Purists arguments aside, does the casual fan really care about this? I know I certainly don't, even he had been using a corked bat for most of HR run. (Which I doubt he was, he's broken plenty of bats before this).

posted by corpse at 11:36 AM on June 04, 2003

Remember, it's not like Mark just suddenly showed up as a home-run hitter out of nowhere. He was already established before the little pill helpers arrived. ... As for a lot of other folks (i.e. Bonds and Sosa) whose body type changed? One thing I can't stand about the Mark McGwire "legend" is this assumption that he was some giant man-mountain his whole career. Take a look at his rookie card: Look at those arms and legs. Now look at this image during his tenure in St. Louis: He may have hit a lot of home runs during his first few years, but to suggest that his body type didn't change (any more than Bonds' or Sosa's did) is ridiculous.

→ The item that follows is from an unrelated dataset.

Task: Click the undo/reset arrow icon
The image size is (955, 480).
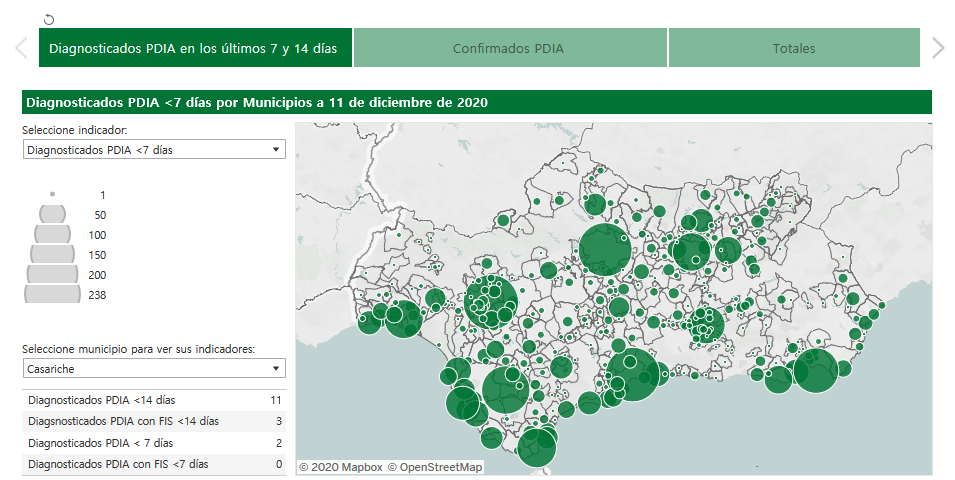Action: (50, 19)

posted by grum@work at 12:00 PM on June 04, 2003

But don't get me wrong. I am a big fan of McGwire (and Sosa and Bonds). I just get tired of people bashing Sosa/Bonds and letting McGwire get off the hook for the same accusations.

posted by grum@work at 12:02 PM on June 04, 2003

I care that Sammy was caught cheating -- I don't think it taints his whole career, but it's definitely a black eye for baseball and one of its best-known players. I always loved the stories about Gaylord Perry and other pitchers of my childhood doctoring baseballs, though. Seems like we're engaging in a bit of a double standard there.

posted by rcade at 12:03 PM on June 04, 2003

Good point rcade...I was wondering when somebody might bring that up. I think doctoring a baseball is considered gamesmanship more so than outright cheating, with a long and colorful history in the game. Still cheating, of course, the difference being an astute opponent can catch it and call for umpire intervention, whereas a corked bat can't be readily identified by an observer. And corpse - it should matter to the casual fan because the integrity of the statistics requires a level playing field across generations. Obviously this can't completely occur with ballpark dimensions and training regimens, and actual rule changes over time, etc. but can be mitigated somewhat by all players playing by the same rules.

posted by vito90 at 12:19 PM on June 04, 2003

Left unsaid there, but said now, is even a casual baseball fan relies on statistics as an everyday metric. You don't have to go any further than how McGwire's assault on Maris' HR record a few years ago transfixed the entire nation, purist and casual fan alike.

posted by vito90 at 12:23 PM on June 04, 2003

i wonder what percentage of hitters in MLB can identify a corked bat. not a bat corked on their own....but give them a teammates bag of bats and pick out the corked ones. i remember seeing straw put balls 3/4 up the scoreboard at shea during bp back in his day. and ya know what? that's what i came to the ballpark to see. as i've got older i've come to expect these sorts of things. just look at an espn classic game from the 80's that are on endless repeat on teevee. there were out-of-shape players who you could tell probably never hit a weight room. i bet a good percentage of everyday players are in a weight room a couple times a week. so while i would like to see integrity in stats over time it just doesn't look like thats happening. but the truth is there are a lot more casual fans out there than stat-heads. a lot more. they want to see bonds put one halfway up the upper deck of yankee stadium. and until that changes the sosa's and bond's of the world will continue to get away with whatever they want in the name of long fly balls.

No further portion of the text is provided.